• _AVAILABLE DATA_
-------
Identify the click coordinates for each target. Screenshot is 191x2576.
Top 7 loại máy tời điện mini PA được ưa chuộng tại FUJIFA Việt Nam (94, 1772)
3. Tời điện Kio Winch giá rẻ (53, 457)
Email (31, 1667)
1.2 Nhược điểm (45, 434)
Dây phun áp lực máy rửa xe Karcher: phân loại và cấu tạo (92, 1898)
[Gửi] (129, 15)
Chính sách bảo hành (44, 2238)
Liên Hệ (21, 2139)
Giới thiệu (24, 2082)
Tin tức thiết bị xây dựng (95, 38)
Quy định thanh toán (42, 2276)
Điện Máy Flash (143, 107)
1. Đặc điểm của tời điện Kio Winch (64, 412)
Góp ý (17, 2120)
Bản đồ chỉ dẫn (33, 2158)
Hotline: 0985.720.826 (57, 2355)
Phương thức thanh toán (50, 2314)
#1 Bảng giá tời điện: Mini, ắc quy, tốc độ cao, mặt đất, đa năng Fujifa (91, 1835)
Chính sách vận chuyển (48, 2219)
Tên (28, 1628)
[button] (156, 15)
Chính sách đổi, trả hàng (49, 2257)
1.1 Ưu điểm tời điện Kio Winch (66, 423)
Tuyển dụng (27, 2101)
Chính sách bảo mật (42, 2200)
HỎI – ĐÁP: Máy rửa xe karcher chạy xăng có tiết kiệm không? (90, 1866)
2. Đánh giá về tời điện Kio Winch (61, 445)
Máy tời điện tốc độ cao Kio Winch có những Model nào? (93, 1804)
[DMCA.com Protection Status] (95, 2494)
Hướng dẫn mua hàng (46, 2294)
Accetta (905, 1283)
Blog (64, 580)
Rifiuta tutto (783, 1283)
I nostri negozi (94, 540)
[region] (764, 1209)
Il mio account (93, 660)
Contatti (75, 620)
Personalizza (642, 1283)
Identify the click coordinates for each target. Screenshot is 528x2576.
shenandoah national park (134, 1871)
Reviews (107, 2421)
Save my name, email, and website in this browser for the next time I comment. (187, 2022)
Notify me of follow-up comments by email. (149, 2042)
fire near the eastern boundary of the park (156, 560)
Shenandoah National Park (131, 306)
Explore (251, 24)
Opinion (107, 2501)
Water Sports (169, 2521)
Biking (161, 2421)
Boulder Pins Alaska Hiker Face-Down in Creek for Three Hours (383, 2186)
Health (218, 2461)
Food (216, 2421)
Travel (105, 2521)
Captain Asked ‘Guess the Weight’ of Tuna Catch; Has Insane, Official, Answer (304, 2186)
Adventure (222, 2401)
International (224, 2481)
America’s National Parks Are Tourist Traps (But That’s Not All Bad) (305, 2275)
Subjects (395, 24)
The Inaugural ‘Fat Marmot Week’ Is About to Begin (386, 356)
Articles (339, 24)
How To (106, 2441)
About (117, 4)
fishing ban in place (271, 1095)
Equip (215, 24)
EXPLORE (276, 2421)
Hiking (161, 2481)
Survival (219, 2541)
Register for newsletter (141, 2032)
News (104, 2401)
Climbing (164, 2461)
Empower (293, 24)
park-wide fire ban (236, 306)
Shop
-------
• _HOW TO COMPLETE THIS TASK_
Return each line from the data where the string "hàng" can be found.

• _RESPONSE FOR THIS EXERCISE_
Chính sách đổi, trả hàng (49, 2257)
Hướng dẫn mua hàng (46, 2294)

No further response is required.